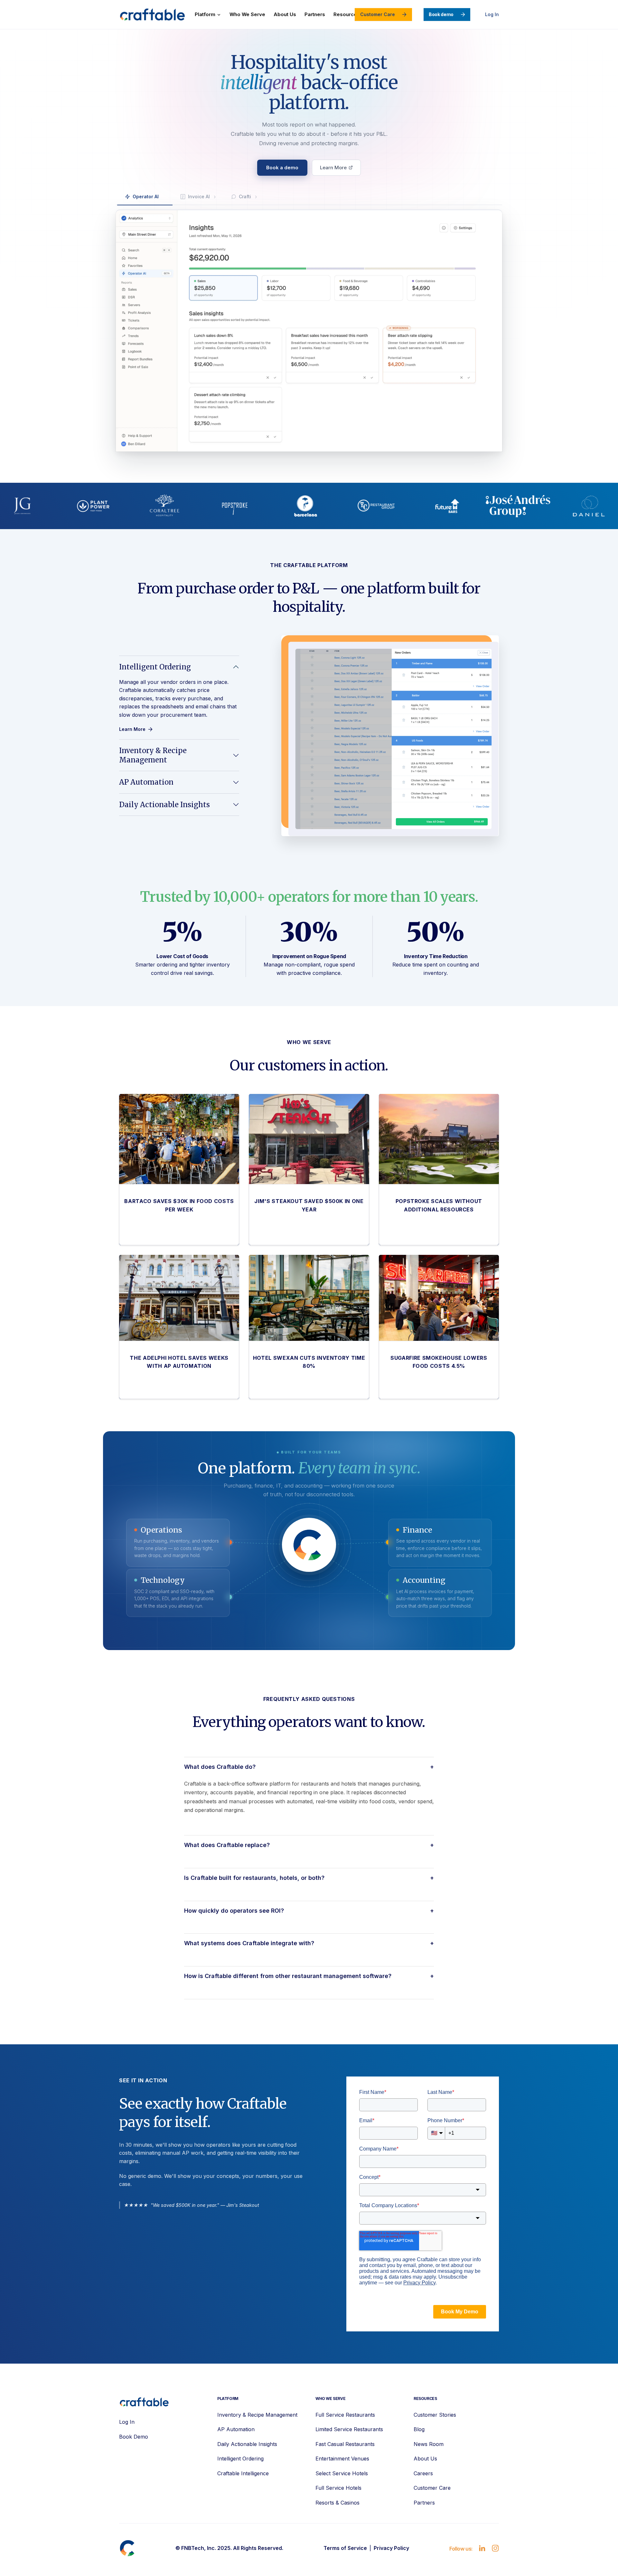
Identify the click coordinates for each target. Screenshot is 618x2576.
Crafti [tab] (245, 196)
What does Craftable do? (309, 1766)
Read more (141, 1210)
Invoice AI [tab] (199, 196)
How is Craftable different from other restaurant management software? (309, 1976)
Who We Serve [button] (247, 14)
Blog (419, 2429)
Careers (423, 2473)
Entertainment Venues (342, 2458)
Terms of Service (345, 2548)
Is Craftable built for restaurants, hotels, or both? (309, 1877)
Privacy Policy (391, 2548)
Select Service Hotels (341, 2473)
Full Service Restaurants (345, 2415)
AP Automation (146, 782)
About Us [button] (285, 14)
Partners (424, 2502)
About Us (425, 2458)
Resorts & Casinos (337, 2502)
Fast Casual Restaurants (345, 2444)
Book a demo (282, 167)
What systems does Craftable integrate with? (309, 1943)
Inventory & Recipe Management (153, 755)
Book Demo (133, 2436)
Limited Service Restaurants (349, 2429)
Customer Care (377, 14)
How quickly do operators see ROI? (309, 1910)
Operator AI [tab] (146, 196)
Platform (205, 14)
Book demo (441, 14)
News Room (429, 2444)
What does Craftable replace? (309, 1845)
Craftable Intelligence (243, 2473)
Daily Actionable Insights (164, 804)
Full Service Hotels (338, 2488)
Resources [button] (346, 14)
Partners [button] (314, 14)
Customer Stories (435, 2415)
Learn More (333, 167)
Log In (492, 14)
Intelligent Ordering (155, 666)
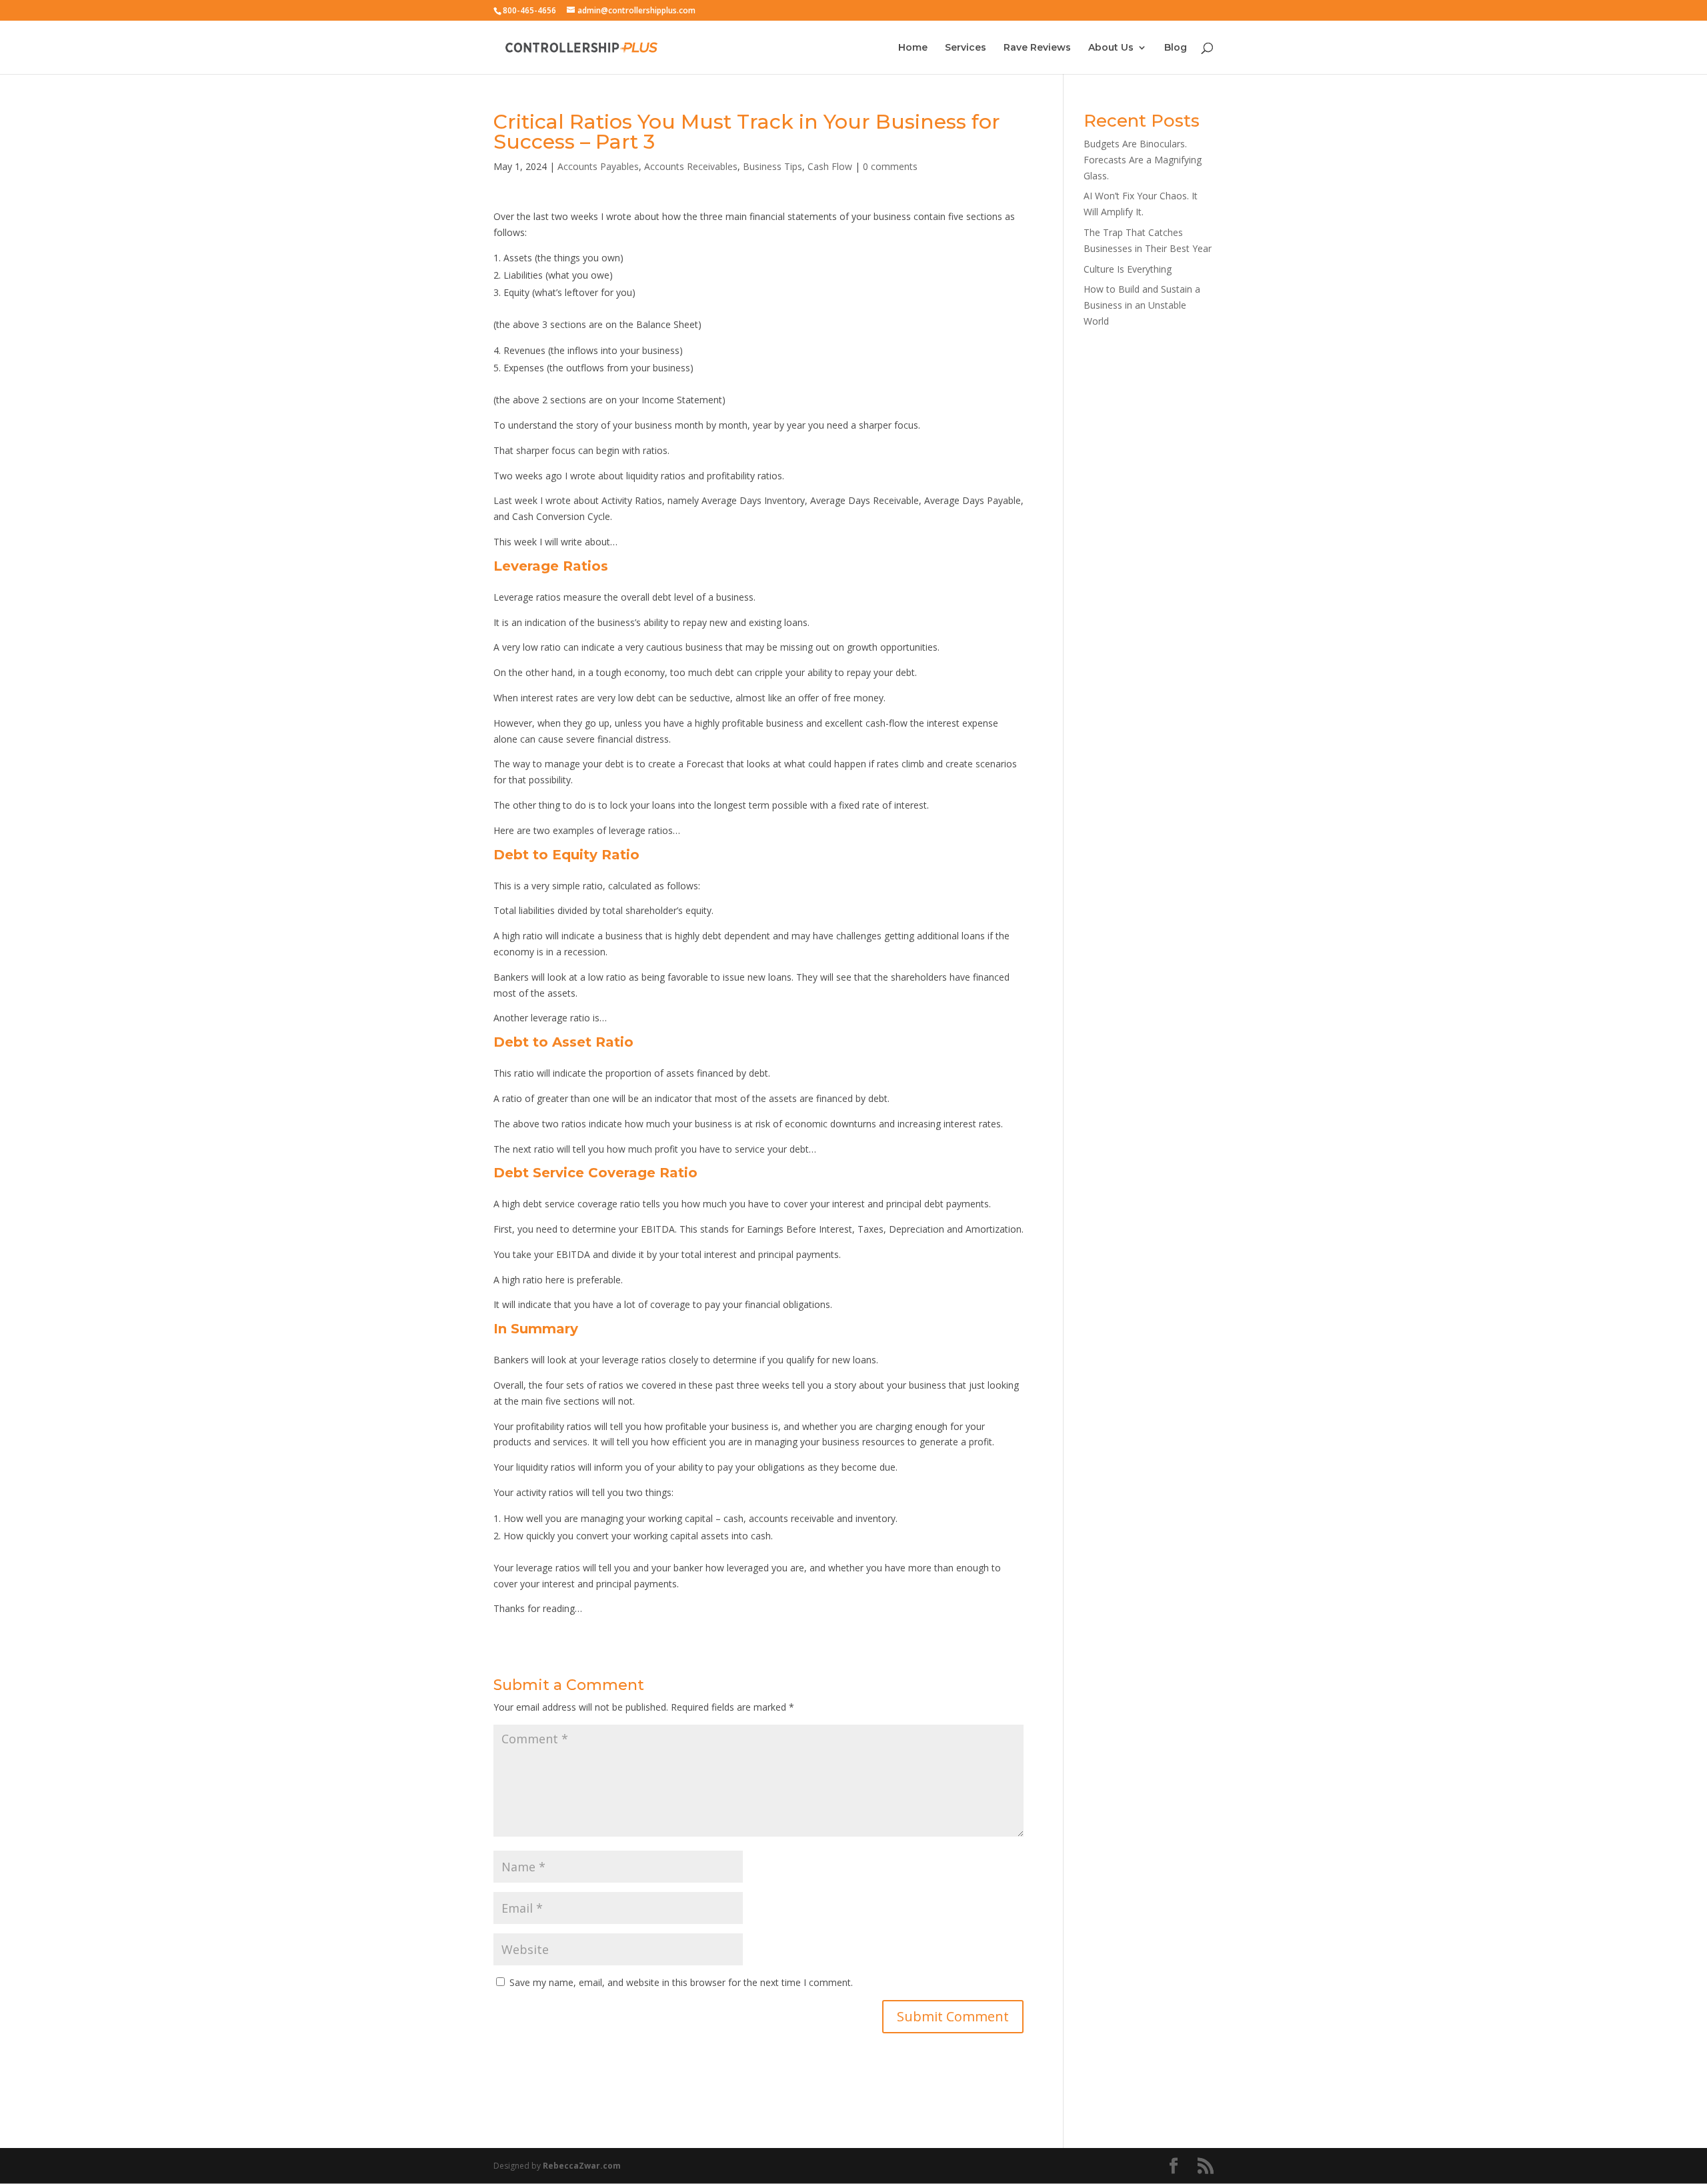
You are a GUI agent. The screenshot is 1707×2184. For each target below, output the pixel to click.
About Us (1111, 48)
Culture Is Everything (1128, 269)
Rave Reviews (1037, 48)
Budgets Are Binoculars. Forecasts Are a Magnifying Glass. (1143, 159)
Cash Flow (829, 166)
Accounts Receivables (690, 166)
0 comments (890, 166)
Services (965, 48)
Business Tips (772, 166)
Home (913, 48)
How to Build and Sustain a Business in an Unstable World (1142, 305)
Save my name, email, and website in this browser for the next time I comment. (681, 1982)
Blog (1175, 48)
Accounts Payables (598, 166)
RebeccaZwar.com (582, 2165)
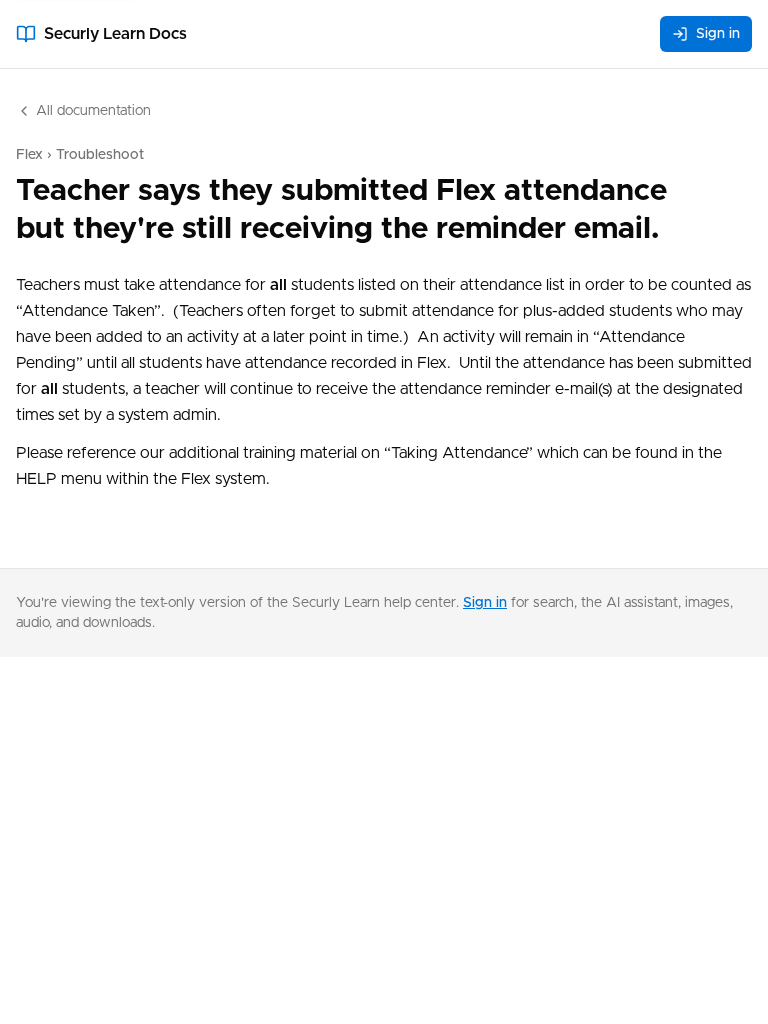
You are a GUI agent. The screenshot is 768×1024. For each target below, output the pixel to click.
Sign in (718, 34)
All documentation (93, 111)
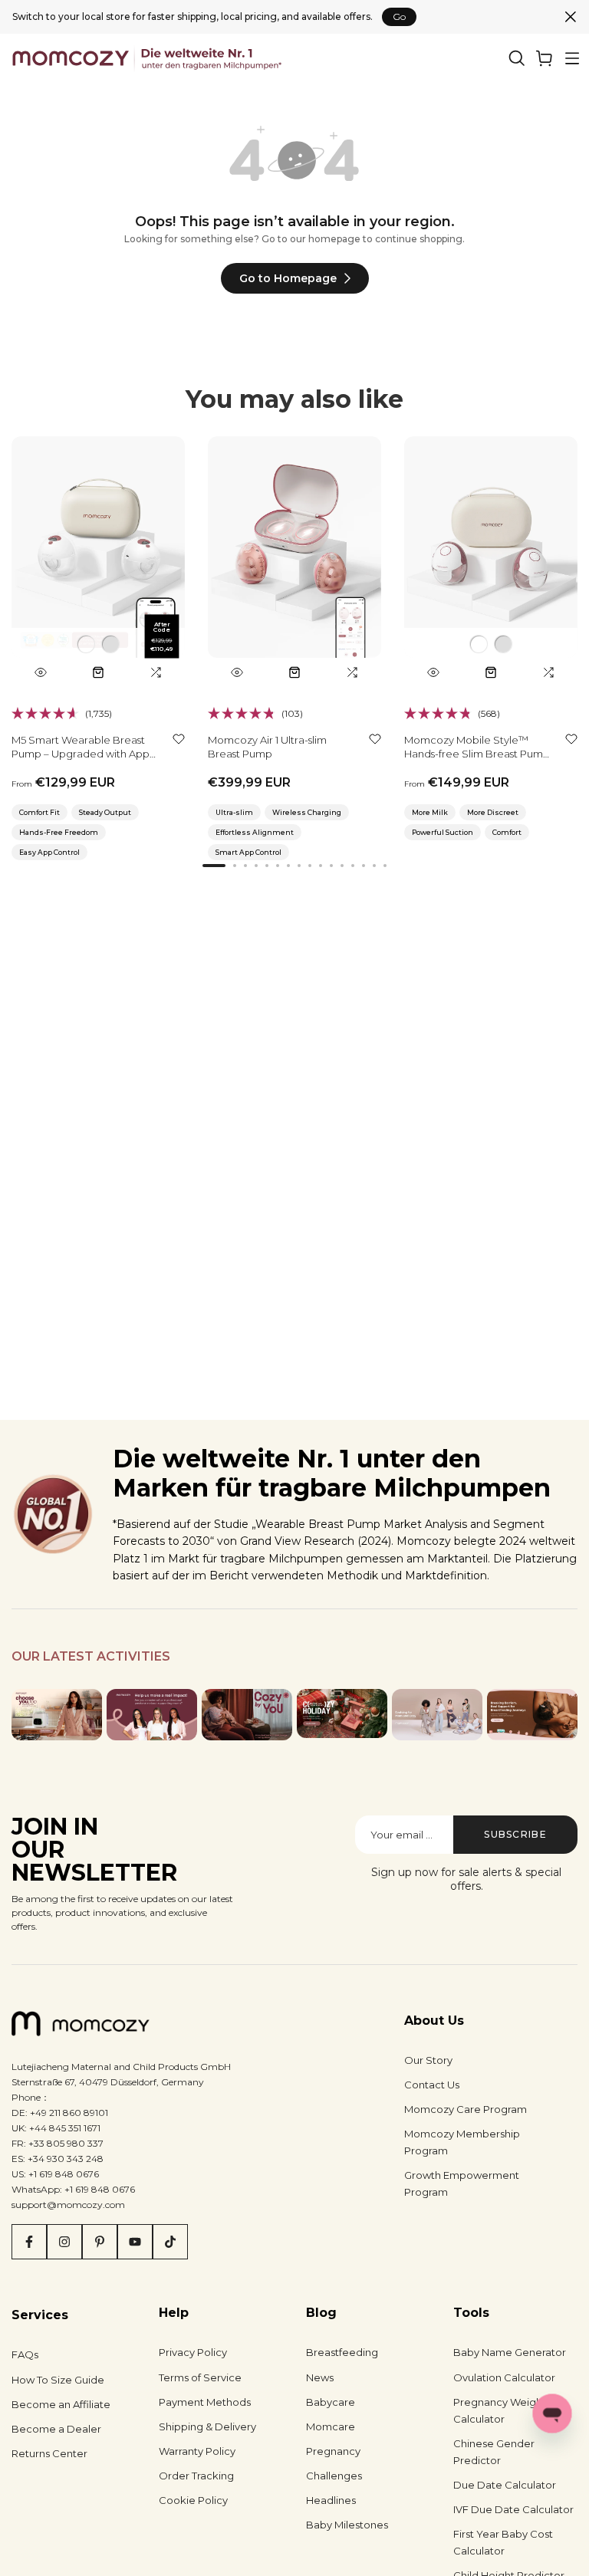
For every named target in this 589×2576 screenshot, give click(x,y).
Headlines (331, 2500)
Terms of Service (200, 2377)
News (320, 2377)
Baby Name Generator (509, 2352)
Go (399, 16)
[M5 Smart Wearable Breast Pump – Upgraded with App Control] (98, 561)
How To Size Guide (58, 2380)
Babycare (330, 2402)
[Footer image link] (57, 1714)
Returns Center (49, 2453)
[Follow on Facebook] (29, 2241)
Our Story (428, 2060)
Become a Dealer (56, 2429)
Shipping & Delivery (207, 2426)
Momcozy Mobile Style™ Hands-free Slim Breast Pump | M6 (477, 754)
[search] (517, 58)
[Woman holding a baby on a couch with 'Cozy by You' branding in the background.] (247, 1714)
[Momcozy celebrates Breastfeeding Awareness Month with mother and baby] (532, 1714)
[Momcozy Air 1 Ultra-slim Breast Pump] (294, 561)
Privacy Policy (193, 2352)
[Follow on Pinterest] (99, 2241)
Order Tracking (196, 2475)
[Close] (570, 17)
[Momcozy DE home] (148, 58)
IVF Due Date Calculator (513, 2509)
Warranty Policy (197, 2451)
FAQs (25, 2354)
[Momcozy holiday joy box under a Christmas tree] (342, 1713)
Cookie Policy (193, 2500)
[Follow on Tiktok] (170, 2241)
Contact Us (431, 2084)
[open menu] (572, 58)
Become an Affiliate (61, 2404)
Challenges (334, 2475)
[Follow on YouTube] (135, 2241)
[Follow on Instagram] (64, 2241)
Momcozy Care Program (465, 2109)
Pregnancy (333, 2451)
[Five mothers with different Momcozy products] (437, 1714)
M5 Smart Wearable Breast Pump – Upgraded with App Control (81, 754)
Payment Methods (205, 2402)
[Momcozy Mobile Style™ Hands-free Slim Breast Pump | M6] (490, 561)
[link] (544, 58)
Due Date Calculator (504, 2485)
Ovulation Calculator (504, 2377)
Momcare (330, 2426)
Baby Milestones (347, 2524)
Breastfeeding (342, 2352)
────────
*Work task*. Repeat the listing word for word, and skip every picture it contains.

*Worked solution*.
Identify the click coordinates for each target. Screenshot is 618x2576.
Crafti [tab] (245, 196)
What does Craftable do? (309, 1766)
Read more (141, 1210)
Invoice AI [tab] (199, 196)
How is Craftable different from other restaurant management software? (309, 1976)
Who We Serve [button] (247, 14)
Blog (419, 2429)
Careers (423, 2473)
Entertainment Venues (342, 2458)
Terms of Service (345, 2548)
Is Craftable built for restaurants, hotels, or both? (309, 1877)
Privacy Policy (391, 2548)
Select Service Hotels (341, 2473)
Full Service Restaurants (345, 2415)
AP Automation (146, 782)
About Us [button] (285, 14)
Partners (424, 2502)
About Us (425, 2458)
Resorts & Casinos (337, 2502)
Fast Casual Restaurants (345, 2444)
Book a demo (282, 167)
What systems does Craftable integrate with? (309, 1943)
Inventory & Recipe Management (153, 755)
Book Demo (133, 2436)
Limited Service Restaurants (349, 2429)
Customer Care (377, 14)
How quickly do operators see ROI? (309, 1910)
Operator AI [tab] (146, 196)
Platform (205, 14)
Book demo (441, 14)
News Room (429, 2444)
What does Craftable replace? (309, 1845)
Craftable Intelligence (243, 2473)
Daily Actionable Insights (164, 804)
Full Service Hotels (338, 2488)
Resources [button] (346, 14)
Partners [button] (314, 14)
Customer Stories (435, 2415)
Learn More (333, 167)
Log In (492, 14)
Intelligent Ordering (155, 666)
You are a GUI agent. The screenshot is 1707×2184. For each target below, output the pixel to click.
About Us (1111, 48)
Culture Is Everything (1128, 269)
Rave Reviews (1037, 48)
Budgets Are Binoculars. Forecasts Are a Magnifying Glass. (1143, 159)
Cash Flow (829, 166)
Accounts Receivables (690, 166)
0 comments (890, 166)
Services (965, 48)
Business Tips (772, 166)
Home (913, 48)
How to Build and Sustain a Business in an Unstable World (1142, 305)
Save my name, email, and website in this browser for the next time I comment. (681, 1982)
Blog (1175, 48)
Accounts Payables (598, 166)
RebeccaZwar.com (582, 2165)
You are a GUI agent. The screenshot is 768×1024. For each target below, output the pixel to click.
Sign in (718, 34)
All documentation (93, 111)
For every named target in this 589×2576 screenshot, give click(x,y).
Headlines (331, 2500)
Terms of Service (200, 2377)
News (320, 2377)
Baby Name Generator (509, 2352)
Go (399, 16)
[M5 Smart Wearable Breast Pump – Upgraded with App Control] (98, 561)
How To Size Guide (58, 2380)
Babycare (330, 2402)
[Footer image link] (57, 1714)
Returns Center (49, 2453)
[Follow on Facebook] (29, 2241)
Our Story (428, 2060)
Become a Dealer (56, 2429)
Shipping & Delivery (207, 2426)
Momcozy Mobile Style™ Hands-free Slim Breast Pump | M6 (477, 754)
[search] (517, 58)
[Woman holding a baby on a couch with 'Cozy by You' branding in the background.] (247, 1714)
[Momcozy celebrates Breastfeeding Awareness Month with mother and baby] (532, 1714)
[Momcozy Air 1 Ultra-slim Breast Pump] (294, 561)
Privacy Policy (193, 2352)
[Follow on Pinterest] (99, 2241)
Order Tracking (196, 2475)
[Close] (570, 17)
[Momcozy DE home] (148, 58)
IVF Due Date Calculator (513, 2509)
Warranty Policy (197, 2451)
FAQs (25, 2354)
[Momcozy holiday joy box under a Christmas tree] (342, 1713)
Cookie Policy (193, 2500)
[Follow on Tiktok] (170, 2241)
Contact Us (431, 2084)
[open menu] (572, 58)
Become an Affiliate (61, 2404)
Challenges (334, 2475)
[Follow on YouTube] (135, 2241)
[Follow on Instagram] (64, 2241)
Momcozy Care Program (465, 2109)
Pregnancy (333, 2451)
[Five mothers with different Momcozy products] (437, 1714)
M5 Smart Wearable Breast Pump – Upgraded with App Control (81, 754)
Payment Methods (205, 2402)
[Momcozy Mobile Style™ Hands-free Slim Breast Pump | M6] (490, 561)
[link] (544, 58)
Due Date Calculator (504, 2485)
Ovulation Calculator (504, 2377)
Momcare (330, 2426)
Baby Milestones (347, 2524)
Breastfeeding (342, 2352)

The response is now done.